Dernière mise à jour : 27 juin

« Chaque bébé recèle un don. À la fin de votre vie, vous devriez vous demander : « Qu'en ai-je fait ? » Les mères ont un rôle important à jouer pour éveiller ce potentiel latent. Le travail de La Maison Rose vise à contribuer à manifester ce don en chaque femme et chaque fille qui y séjourne. »

À mon arrivée à Dakar en 2013, je proposais des cours de yoga en parallèle de mon travail, principalement à des expatriés. J'aimais ça, mais en même temps, un sentiment grandissait en moi : je voulais partager le yoga plus largement, avec des personnes qui n'en avaient peut-être jamais entendu parler ou qui n'avaient pas les moyens de s'offrir un cours régulier.

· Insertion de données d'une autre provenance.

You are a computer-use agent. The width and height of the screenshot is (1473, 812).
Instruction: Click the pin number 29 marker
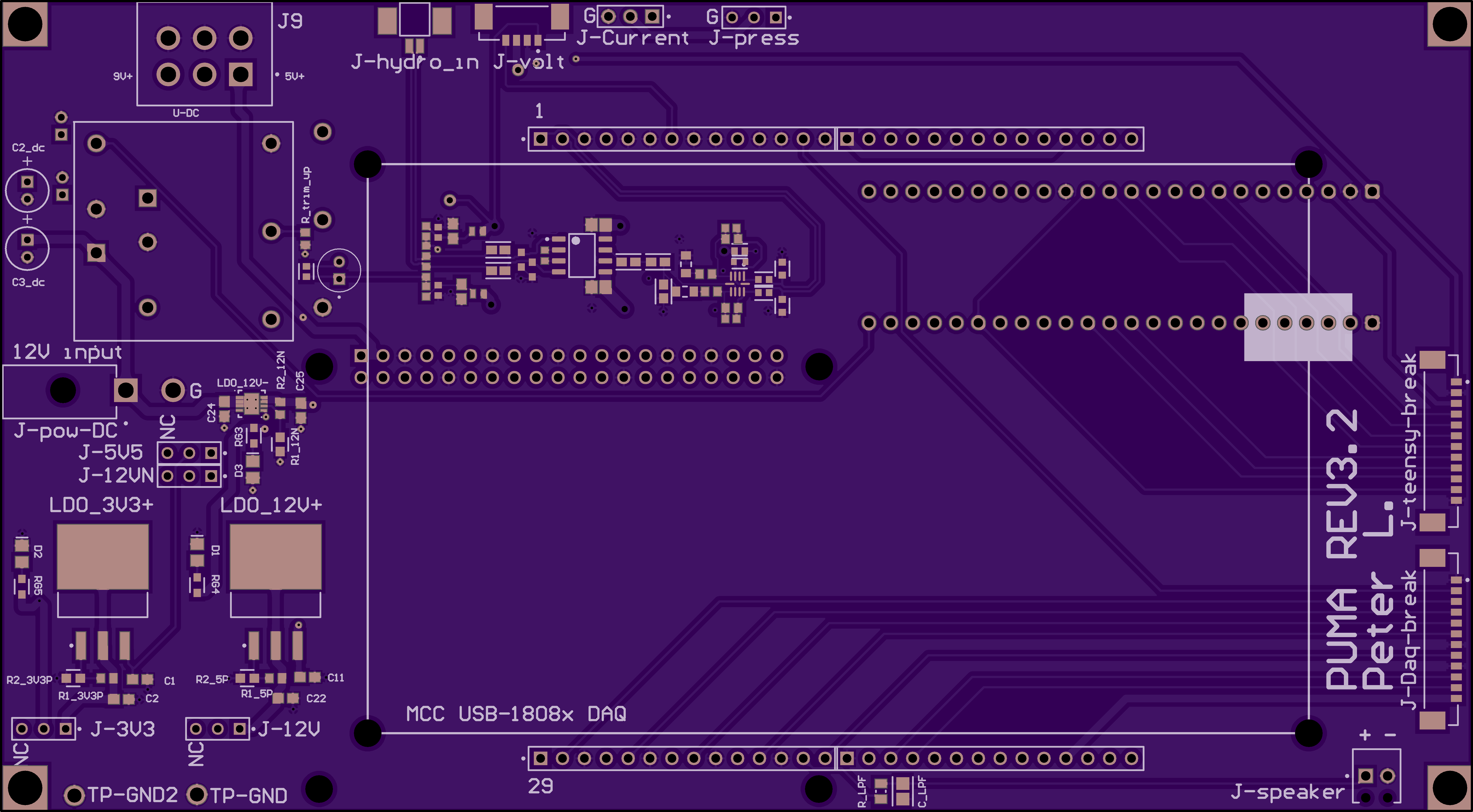(x=540, y=786)
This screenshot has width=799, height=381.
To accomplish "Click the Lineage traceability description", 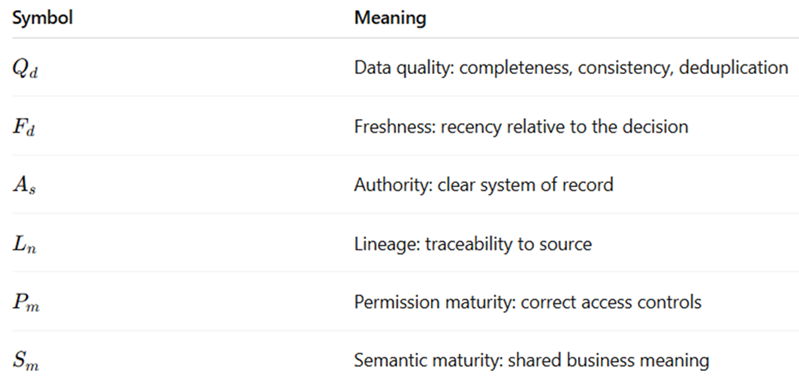I will tap(473, 243).
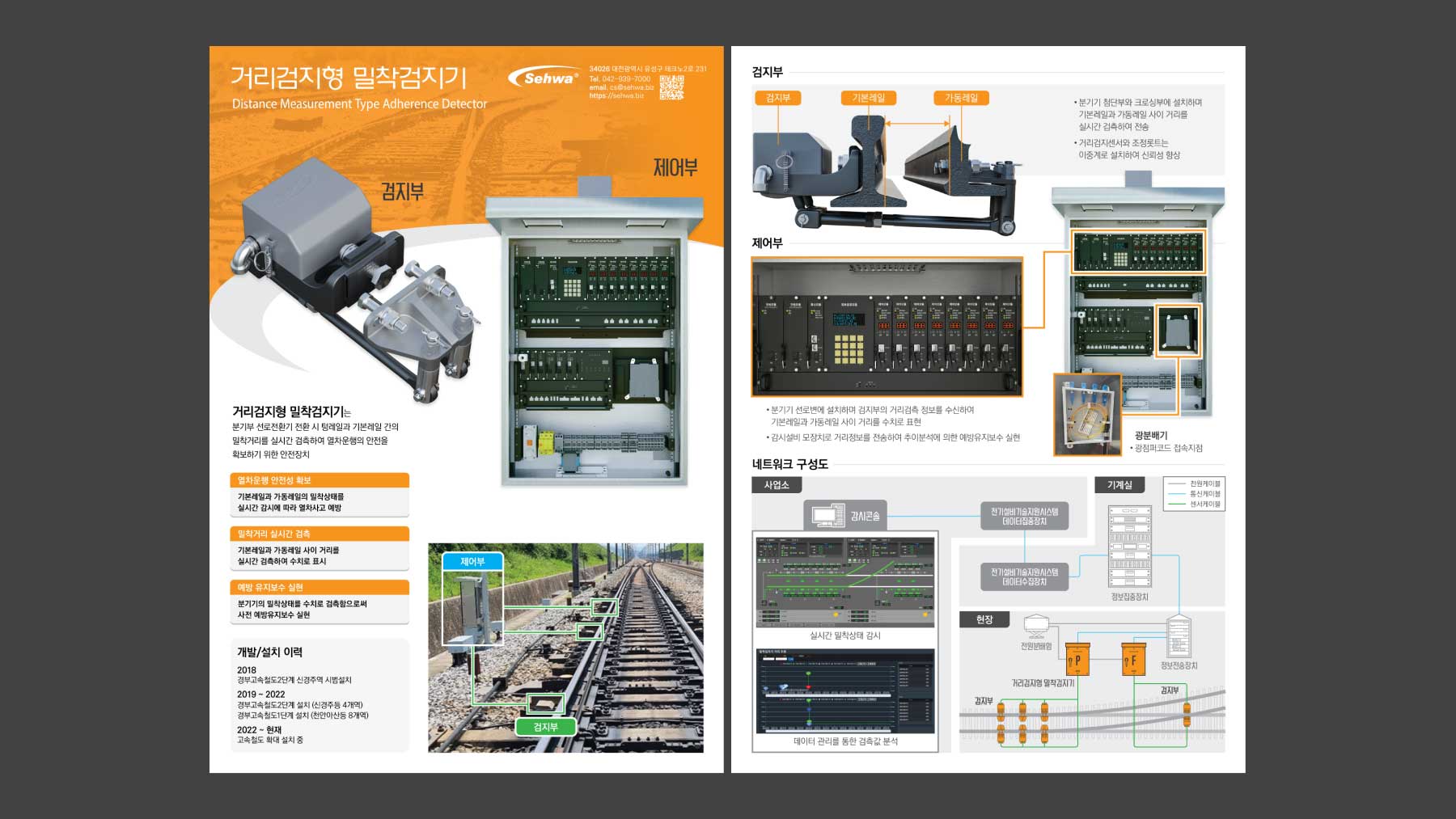Open the sehwa.biz website link
This screenshot has height=819, width=1456.
[616, 96]
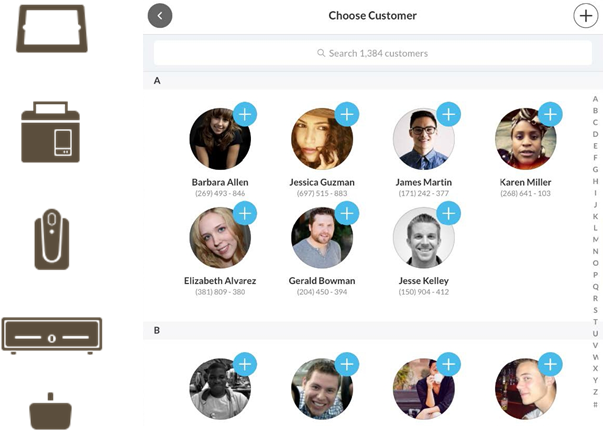Select the cash drawer icon
The width and height of the screenshot is (604, 434).
(x=52, y=335)
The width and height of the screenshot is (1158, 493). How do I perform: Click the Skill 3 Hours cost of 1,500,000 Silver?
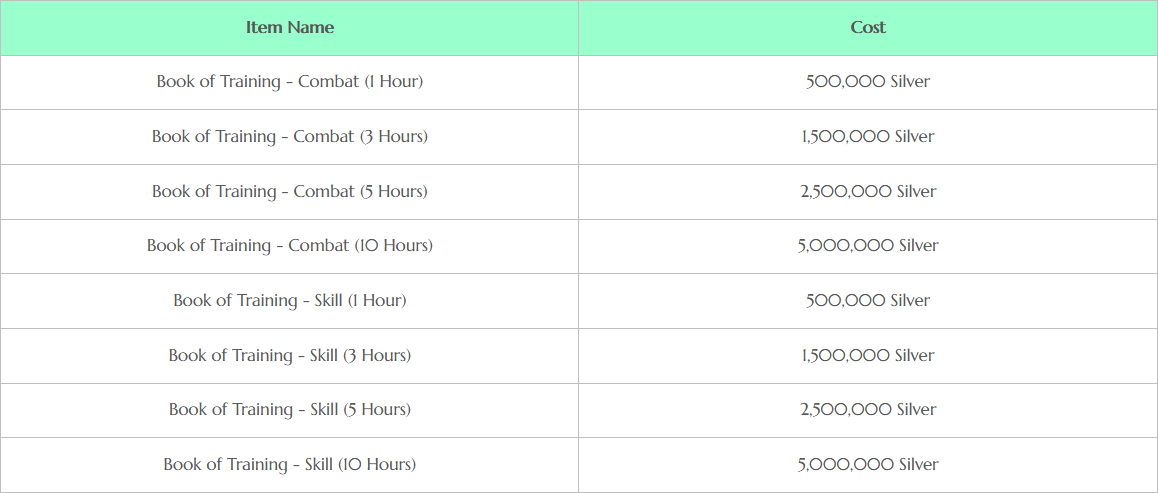coord(868,355)
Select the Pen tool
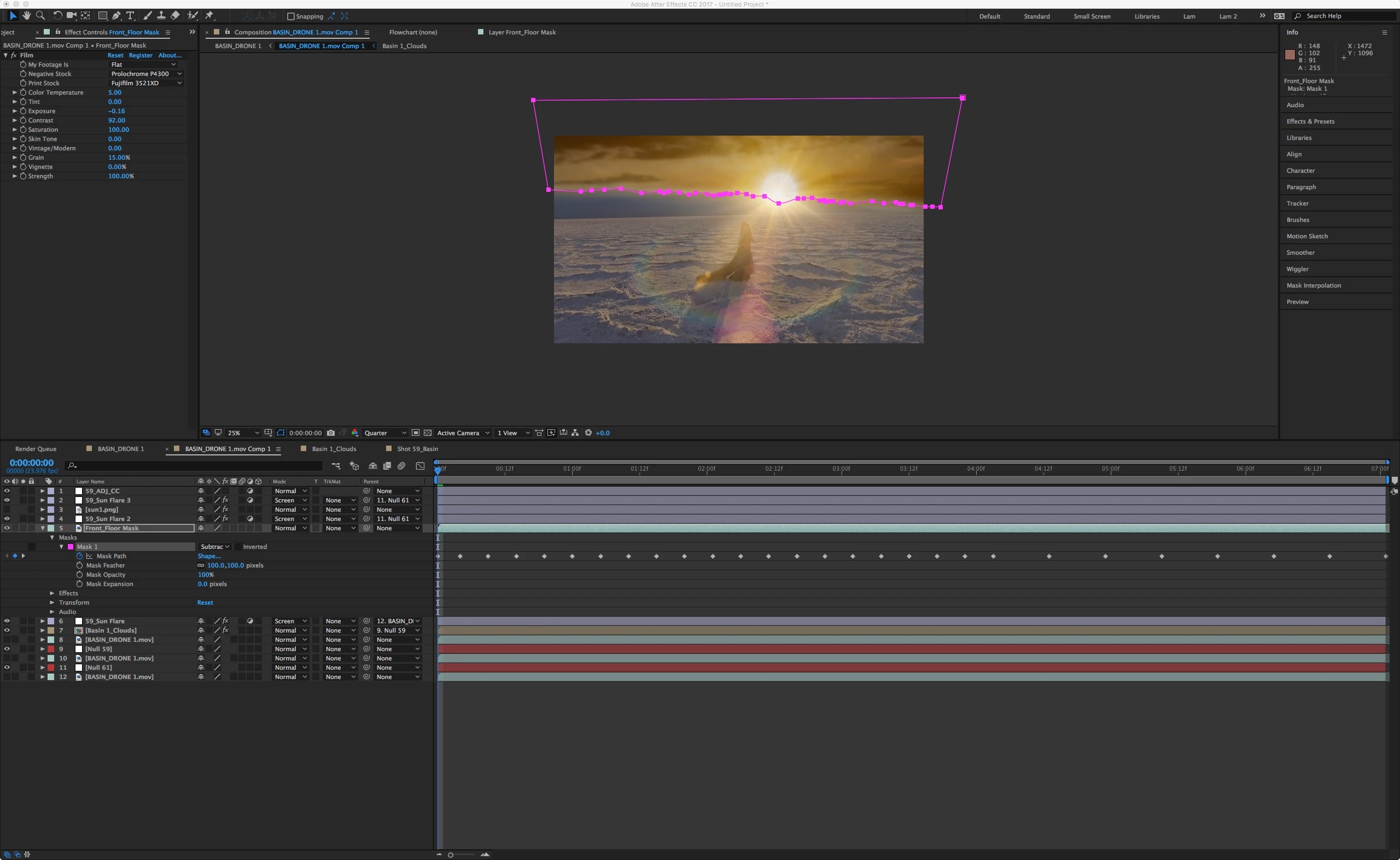 click(x=116, y=15)
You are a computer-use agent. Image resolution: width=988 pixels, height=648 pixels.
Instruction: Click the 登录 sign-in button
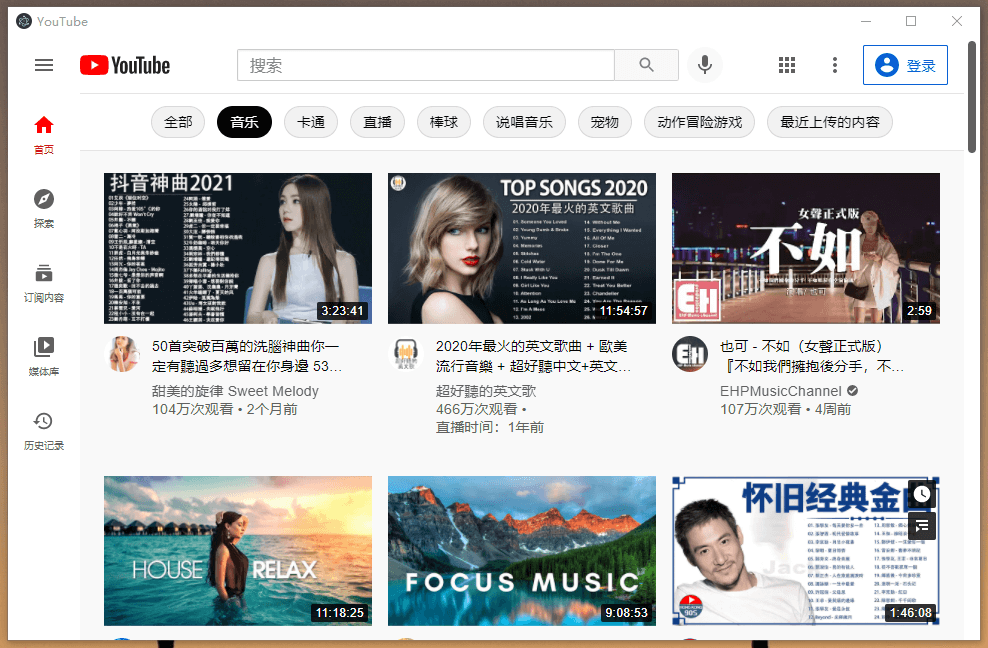(905, 65)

Je me suis donc mise à la recherche d'une organisation dont j'avais entendu parler par le bouche-à-oreille : La Maison Rose , située à Guédiawaye, l'un des quartiers les plus pauvres de la banlieue de Dakar. Sa fondatrice, Mona Chasserio, est une Française d'une soixantaine d'années, remarquable par sa résilience et sa conviction profonde pour son travail de toujours : elle a passé vingt ans à vivre et à accompagner les femmes dans les rues de Paris, dont plusieurs années à vivre elle-même dans les rues. Pour Mona, cependant, ce n'est pas tant un travail qu'une vocation. Elle a vécu sa propre transformation personnelle en 1988, un « éveil » qui a façonné son parcours de vie depuis.

 

Il y a six ans, dans le cadre de sa « retraite », Mona a créé le seul foyer pour femmes et jeunes filles vulnérables au Sénégal. La Maison Rose offre un espace sécurisé aux femmes victimes d'abus sexuels, de viols, de violences conjugales et d'abandon familial. Bien que la Constitution sénégalaise garantisse l'égalité des hommes et des femmes devant la loi et interdise toute discrimination, le viol est un moyen de violence répandu contre les femmes au Sénégal. Selon une étude d'ONU Femmes de 2012, 50 % des cas de violences contre les femmes signalés à la police sont des viols. Dans les hôpitaux et les tribunaux, le viol représente un tiers des violences contre les femmes enregistrées. Pourtant, de nombreux cas ne sont pas signalés et, parmi ceux qui le sont, 47 % des violeurs inculpés sont libérés sans procès. Ce que Mona et son équipe ont observé au fil des années, c'est que l'œil vigilant de la société exerce une emprise puissante : au lieu de reconnaître le traumatisme qui accompagne un viol ou une grossesse non désirée, les familles préfèrent souvent « sauver la face » (surtout lorsque le père est inconnu ou ne s'intéresse pas à l'enfant), rejetant leurs filles à un moment où elles ont le plus besoin de soutien.

 

La philosophie qui guide le travail de Mona est « Unises-vers-elles », une approche universelle et une action unie pour la transformation intérieure et extérieure des femmes et des filles placées sous son aile. Contrairement aux rares autres organisations qui soutiennent les femmes et les filles au Sénégal, La Maison Rose peut accueillir jusqu'à 30 femmes et filles, où elles peuvent rester jusqu'à leur rétablissement. L'alimentation et le logement étant assurés, l'accent est mis sur la transformation intérieure, soutenue par un accompagnement social pratique, une médiation familiale et des opportunités d'insertion professionnelle. Des ateliers quotidiens, incluant théâtre, yoga, arts plastiques et cirque, visent à éveiller l'inconscient et à confronter les femmes à elles-mêmes et à leurs émotions.

 

Séjourner à La Maison Rose permet aux femmes et aux jeunes filles de prendre le temps de réfléchir à leur vie. Avec un soutien, chaque femme est encouragée à trouver des solutions par elle-même et à ne pas avoir peur. Cependant, ce travail est loin d'être facile ; il s'agit souvent d'un long processus de transformation de la souffrance en lumière, ou, selon Mona, de renaissance :


« Je me sens comme un guerrier, car il faut lancer sa lance là où la blessure est profonde pour pouvoir transformer leur souffrance. »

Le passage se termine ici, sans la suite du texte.